• **Task item**
Reproduce the listing below word for word, keeping every line.

[Saved data entries]
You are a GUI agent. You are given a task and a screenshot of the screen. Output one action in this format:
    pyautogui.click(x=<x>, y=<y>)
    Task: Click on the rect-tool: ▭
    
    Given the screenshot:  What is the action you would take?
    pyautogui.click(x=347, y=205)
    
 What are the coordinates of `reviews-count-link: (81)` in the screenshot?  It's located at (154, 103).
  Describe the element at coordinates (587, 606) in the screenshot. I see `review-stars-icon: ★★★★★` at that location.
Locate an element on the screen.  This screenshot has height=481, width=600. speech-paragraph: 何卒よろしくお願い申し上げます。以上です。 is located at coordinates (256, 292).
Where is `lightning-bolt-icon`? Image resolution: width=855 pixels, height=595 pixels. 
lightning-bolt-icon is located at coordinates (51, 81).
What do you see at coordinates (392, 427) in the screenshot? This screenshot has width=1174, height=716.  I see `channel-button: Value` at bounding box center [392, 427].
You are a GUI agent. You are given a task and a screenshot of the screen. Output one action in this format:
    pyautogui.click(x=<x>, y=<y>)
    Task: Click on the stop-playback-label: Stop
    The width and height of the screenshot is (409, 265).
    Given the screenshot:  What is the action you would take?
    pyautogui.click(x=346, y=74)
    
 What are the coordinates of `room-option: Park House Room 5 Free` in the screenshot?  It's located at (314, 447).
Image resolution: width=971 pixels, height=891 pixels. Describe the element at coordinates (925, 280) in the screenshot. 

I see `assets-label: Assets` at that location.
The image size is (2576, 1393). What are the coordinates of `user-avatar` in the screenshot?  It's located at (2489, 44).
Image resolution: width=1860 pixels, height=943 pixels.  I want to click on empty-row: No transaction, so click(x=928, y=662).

• **Expected output**
You are a GUI agent. You are given a task and a screenshot of the screen. Output one action in this format:
    pyautogui.click(x=<x>, y=<y>)
    Task: Click on the rect-tool: ▭
    
    Given the screenshot:  What is the action you would take?
    pyautogui.click(x=347, y=205)
    
 What are the coordinates of `reviews-count-link: (81)` in the screenshot?  It's located at (154, 103).
  Describe the element at coordinates (587, 606) in the screenshot. I see `review-stars-icon: ★★★★★` at that location.
Locate an element on the screen.  This screenshot has height=481, width=600. speech-paragraph: 何卒よろしくお願い申し上げます。以上です。 is located at coordinates (256, 292).
Where is `lightning-bolt-icon`? Image resolution: width=855 pixels, height=595 pixels. 
lightning-bolt-icon is located at coordinates (51, 81).
What do you see at coordinates (392, 427) in the screenshot? This screenshot has width=1174, height=716.  I see `channel-button: Value` at bounding box center [392, 427].
You are a GUI agent. You are given a task and a screenshot of the screen. Output one action in this format:
    pyautogui.click(x=<x>, y=<y>)
    Task: Click on the stop-playback-label: Stop
    The width and height of the screenshot is (409, 265).
    Given the screenshot:  What is the action you would take?
    pyautogui.click(x=346, y=74)
    
 What are the coordinates of `room-option: Park House Room 5 Free` in the screenshot?  It's located at (314, 447).
Image resolution: width=971 pixels, height=891 pixels. Describe the element at coordinates (925, 280) in the screenshot. 

I see `assets-label: Assets` at that location.
The image size is (2576, 1393). What are the coordinates of `user-avatar` in the screenshot?  It's located at (2489, 44).
Image resolution: width=1860 pixels, height=943 pixels.  I want to click on empty-row: No transaction, so click(x=928, y=662).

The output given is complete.